McElreath Chapter 4

Working through a few practice problems on Linear Regression.
statistical-rethinking
bayesian
Published

April 10, 2022

Code
import arviz as az
import pandas as pd
import numpy as np
import pymc3 as pm

from matplotlib import pylab as plt
from scipy import stats

from patsy import dmatrix

az.style.use("arviz-darkgrid")
az.rcParams["stats.hdi_prob"] = 0.89

4M1

For the model definition below, simulate observed \(y\) values from the prior (not the posterior).

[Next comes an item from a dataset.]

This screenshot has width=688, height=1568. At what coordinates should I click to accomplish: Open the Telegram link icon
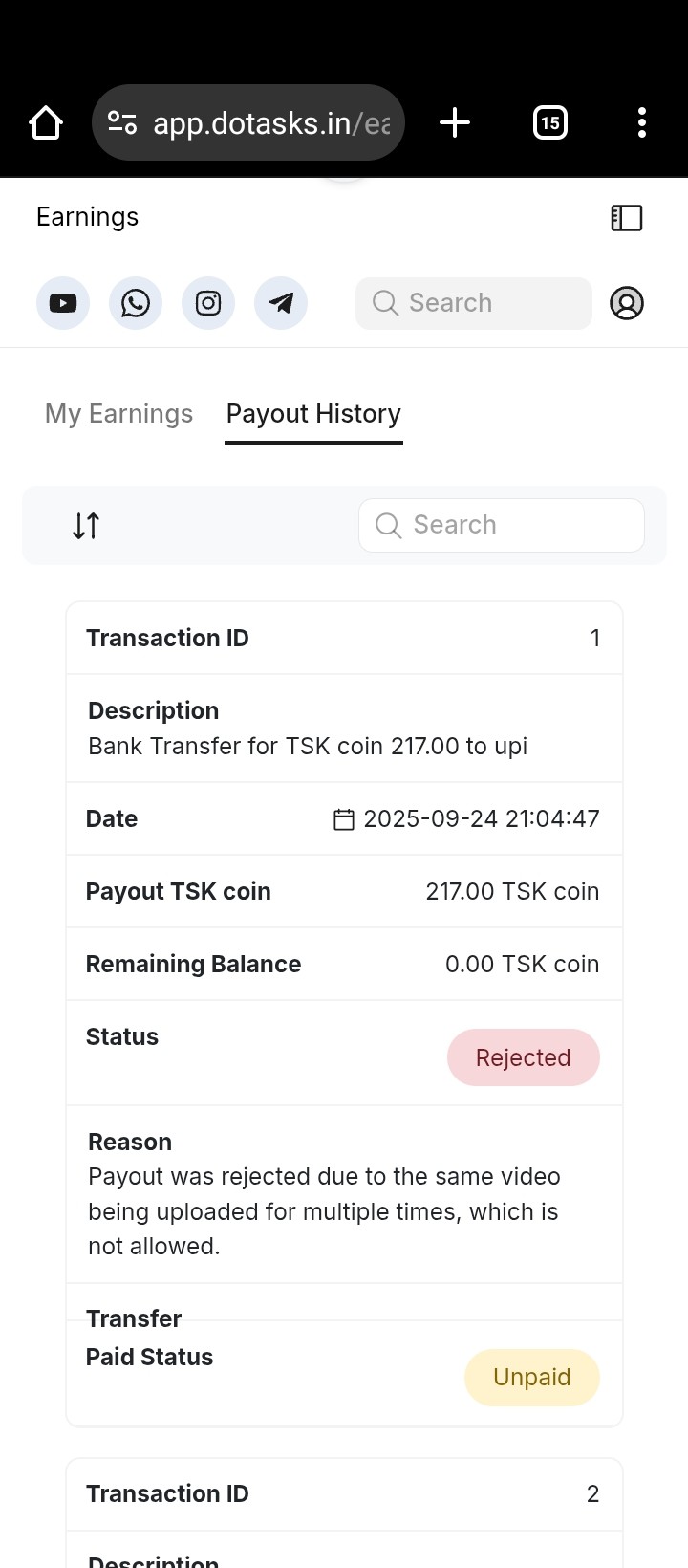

\[y \sim \text{Normal}(\mu, \sigma) \] \[\mu \sim \text{Normal}(0, 10) \] \[\sigma \sim \text{Exponential}(1) \]

n_samples = 1000
sample_mu = stats.norm.rvs( loc=0, scale=10, size=n_samples )
sample_std = stats.expon.rvs( scale=1 , size=n_samples )
sample_y = stats.norm.rvs( loc=sample_mu, scale=sample_std, size=n_samples )
az.plot_kde(sample_y)
plt.title('Distribution of Prior Predictive values')
Text(0.5, 1.0, 'Distribution of Prior Predictive values')

plt.hist(sample_y)
(array([ 10.,  35., 116., 202., 232., 218., 118.,  47.,  17.,   5.]),
 array([-30.14262363, -23.65619686, -17.1697701 , -10.68334333,
         -4.19691657,   2.2895102 ,   8.77593697,  15.26236373,
         21.7487905 ,  28.23521727,  34.72164403]),
 <a list of 10 Patch objects>)

4M4

A sample of students is measured for height each year for 3 years. After the third year, you want to fit a linear regression predicting height using year as a predictor. Write down the mathematical model definition for this regression, using any variable names and priors you choose. Be prepared to defend your choice of priors.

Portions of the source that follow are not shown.